Başkası adına yapılan, niyete ve hedefe başkası konulan ibadetler kabul edilmez. Nitekim Kur’an-ı Kerim’de Allah Teâlâ’dan başkası için kesilen kurbanların kabul olunmayacağı haber verilmektedir. (Mâide 3)

Bütün fıkıh kitapları, ibadet bahislerinde ilk olarak niyeti uzun uzadıya açıklamış, ibadetlerin Allah Teâlâ için nasıl yapılacağını izah etmiş, hangi durumlarda O’nun için olmaktan çıkıp heba olacağını tafsilatı ile anlatmışlardır.

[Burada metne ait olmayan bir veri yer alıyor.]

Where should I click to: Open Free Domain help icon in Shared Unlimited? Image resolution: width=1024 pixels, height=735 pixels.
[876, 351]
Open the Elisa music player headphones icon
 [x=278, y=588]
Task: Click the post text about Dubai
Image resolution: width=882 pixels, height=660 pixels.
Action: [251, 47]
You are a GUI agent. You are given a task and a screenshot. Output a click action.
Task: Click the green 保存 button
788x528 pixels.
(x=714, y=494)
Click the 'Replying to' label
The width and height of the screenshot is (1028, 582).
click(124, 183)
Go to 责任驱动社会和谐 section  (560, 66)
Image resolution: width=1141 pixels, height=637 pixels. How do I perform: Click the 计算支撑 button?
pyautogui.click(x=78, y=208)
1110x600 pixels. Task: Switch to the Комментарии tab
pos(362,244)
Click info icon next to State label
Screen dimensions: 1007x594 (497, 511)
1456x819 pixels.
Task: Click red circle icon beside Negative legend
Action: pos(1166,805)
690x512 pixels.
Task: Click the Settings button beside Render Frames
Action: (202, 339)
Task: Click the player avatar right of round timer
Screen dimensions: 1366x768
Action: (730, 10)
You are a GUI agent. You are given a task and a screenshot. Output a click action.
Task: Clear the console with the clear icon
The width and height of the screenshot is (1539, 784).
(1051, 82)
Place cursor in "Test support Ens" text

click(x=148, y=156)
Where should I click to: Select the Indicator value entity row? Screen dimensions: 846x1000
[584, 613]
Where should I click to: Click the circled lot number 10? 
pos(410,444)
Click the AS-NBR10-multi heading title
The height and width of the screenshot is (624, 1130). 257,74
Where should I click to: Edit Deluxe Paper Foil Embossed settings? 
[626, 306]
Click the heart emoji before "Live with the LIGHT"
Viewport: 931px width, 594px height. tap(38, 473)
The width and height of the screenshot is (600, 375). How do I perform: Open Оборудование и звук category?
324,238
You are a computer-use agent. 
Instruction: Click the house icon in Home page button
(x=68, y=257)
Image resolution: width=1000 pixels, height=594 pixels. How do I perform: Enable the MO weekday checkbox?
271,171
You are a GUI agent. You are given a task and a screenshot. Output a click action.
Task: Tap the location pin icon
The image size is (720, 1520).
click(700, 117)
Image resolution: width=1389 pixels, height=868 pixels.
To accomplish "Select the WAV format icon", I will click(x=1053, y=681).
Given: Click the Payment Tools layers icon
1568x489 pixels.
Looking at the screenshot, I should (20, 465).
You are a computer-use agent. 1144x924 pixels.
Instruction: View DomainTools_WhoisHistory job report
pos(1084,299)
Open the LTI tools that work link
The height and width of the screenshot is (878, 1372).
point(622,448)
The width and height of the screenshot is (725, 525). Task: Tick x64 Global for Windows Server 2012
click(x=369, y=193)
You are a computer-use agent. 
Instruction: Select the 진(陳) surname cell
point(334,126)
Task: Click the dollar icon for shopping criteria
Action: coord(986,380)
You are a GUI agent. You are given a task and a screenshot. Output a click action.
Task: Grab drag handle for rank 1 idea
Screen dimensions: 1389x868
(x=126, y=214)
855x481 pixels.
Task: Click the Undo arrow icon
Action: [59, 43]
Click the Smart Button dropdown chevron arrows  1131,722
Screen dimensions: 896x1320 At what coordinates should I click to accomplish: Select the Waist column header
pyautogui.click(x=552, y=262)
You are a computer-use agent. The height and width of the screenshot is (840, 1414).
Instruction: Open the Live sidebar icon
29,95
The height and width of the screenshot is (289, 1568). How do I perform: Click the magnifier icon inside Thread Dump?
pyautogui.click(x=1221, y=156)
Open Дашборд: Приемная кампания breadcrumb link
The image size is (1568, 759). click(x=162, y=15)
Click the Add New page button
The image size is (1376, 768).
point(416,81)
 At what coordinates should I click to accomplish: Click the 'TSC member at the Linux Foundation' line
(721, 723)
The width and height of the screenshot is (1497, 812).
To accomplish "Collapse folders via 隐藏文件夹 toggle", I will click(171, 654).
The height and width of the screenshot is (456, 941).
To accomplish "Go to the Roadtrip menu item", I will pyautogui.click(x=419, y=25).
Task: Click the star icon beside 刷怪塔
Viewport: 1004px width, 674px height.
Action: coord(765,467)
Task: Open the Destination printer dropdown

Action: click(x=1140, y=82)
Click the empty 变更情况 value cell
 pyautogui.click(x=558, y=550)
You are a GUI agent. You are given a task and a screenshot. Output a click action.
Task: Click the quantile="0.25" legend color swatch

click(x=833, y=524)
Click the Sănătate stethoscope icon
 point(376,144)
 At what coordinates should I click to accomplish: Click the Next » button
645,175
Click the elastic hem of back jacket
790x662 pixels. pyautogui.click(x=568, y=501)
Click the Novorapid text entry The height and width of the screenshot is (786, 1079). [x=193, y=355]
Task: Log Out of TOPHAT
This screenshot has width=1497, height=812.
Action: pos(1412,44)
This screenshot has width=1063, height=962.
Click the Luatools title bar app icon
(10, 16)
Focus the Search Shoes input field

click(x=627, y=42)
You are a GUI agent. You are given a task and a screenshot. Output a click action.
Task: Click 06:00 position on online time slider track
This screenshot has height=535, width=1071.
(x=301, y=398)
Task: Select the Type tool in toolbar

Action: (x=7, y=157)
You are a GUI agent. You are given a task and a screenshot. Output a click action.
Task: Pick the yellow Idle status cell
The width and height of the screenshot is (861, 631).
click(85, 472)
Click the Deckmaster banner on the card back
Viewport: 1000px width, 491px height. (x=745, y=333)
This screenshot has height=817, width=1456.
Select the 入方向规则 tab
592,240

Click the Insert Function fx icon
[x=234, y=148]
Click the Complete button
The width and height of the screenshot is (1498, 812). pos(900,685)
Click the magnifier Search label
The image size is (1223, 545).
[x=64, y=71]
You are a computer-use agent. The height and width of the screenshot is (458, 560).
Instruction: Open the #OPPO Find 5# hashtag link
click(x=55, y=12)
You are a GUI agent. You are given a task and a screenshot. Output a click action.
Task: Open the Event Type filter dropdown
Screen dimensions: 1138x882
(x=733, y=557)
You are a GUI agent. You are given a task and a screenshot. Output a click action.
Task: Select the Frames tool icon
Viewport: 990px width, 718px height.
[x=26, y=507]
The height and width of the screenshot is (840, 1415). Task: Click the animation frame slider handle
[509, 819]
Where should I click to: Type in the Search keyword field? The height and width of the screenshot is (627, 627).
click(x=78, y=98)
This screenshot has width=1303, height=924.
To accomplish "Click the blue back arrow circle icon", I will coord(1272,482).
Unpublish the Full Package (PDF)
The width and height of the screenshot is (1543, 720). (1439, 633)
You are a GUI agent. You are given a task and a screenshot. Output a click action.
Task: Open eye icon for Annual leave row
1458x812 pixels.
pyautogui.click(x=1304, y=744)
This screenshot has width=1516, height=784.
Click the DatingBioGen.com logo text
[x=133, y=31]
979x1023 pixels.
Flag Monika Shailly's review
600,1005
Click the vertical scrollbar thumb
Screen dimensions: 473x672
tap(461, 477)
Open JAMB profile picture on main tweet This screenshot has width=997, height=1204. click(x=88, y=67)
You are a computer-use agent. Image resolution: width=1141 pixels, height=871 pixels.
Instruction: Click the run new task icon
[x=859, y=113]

Mücella dinimiz İslâm’ın hükümlerinde Kur’an’ı Kerim’den sonra en büyük hüccet ve merci sayılan Sahih-i Buhârî’nin birinci hadisi niyet ile ilgilidir. Ömer b. Hattap radıyallahu anh’dan rivayet edilen bu meşhur hadis-i şerif şöyledir:

“Muhakkak ameller niyetlere göredir. Şüphesiz herkese niyet ettiği şey verilir. Kimin hicreti dünyalık için ise ona kavuşur yahut bir kadın ise onu nikâhlar. Ne maksatla hicret etti ise onun hicreti onadır.” (Buhârî , Bed’ul Vahy, 1)

Resûlullah sallallahu aleyhi vesellem, bir başka hadis-i şerifinde de bir kulunun içinden, “Malım olsaydı falan kişi gibi hayır yapardım” diye geçirdiğinde niyet ettiği şeyi yapmış kabul edileceğini ve hayır yapan kişi gibi ecir kazanacağını” haber verir. (bkz: Tirmizî, Zühd, 17/2325)

Niyet öyle bir ilâhî sırdır ki kişi yapmak isteyip de yapamadığı amelleri yapmış gibi saydırır. Sahih ve sağlam olmadığında ise nice zahmetlerle yapılan amel ve ibadetleri boşa çıkartır.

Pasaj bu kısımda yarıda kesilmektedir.